-- PROVIDED RECORDS follows --

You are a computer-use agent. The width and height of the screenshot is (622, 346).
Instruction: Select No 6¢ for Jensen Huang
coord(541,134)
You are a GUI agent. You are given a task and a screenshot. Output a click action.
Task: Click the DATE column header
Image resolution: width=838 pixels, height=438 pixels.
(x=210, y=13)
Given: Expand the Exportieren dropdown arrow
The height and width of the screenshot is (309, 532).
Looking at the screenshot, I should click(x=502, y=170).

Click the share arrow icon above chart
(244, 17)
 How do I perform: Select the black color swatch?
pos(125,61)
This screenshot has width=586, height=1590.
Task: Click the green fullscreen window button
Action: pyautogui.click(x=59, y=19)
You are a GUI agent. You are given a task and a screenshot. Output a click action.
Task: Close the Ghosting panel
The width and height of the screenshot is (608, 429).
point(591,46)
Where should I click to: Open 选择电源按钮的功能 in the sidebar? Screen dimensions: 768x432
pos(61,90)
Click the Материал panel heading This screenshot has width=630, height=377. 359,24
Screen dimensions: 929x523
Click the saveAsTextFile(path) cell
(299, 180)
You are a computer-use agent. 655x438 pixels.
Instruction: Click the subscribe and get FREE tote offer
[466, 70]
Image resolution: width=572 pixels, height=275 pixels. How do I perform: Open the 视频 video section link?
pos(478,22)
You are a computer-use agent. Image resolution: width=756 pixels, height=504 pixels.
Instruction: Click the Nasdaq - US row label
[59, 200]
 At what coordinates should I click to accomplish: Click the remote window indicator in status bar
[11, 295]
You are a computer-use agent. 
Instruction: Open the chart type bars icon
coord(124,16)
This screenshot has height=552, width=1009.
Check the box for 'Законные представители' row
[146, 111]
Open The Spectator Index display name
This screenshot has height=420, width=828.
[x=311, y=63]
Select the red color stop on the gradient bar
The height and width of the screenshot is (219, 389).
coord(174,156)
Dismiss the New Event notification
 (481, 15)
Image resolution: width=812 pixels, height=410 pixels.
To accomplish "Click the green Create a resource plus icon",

-- PROVIDED RECORDS concluded --

▸ **WHAT IS BEING ASKED**: Print the listing above from its first line through the line with "Given: Expand the Exportieren dropdown arrow", and stop there.

▸ **RESPONSE**:
You are a computer-use agent. The width and height of the screenshot is (622, 346).
Instruction: Select No 6¢ for Jensen Huang
coord(541,134)
You are a GUI agent. You are given a task and a screenshot. Output a click action.
Task: Click the DATE column header
Image resolution: width=838 pixels, height=438 pixels.
(x=210, y=13)
Given: Expand the Exportieren dropdown arrow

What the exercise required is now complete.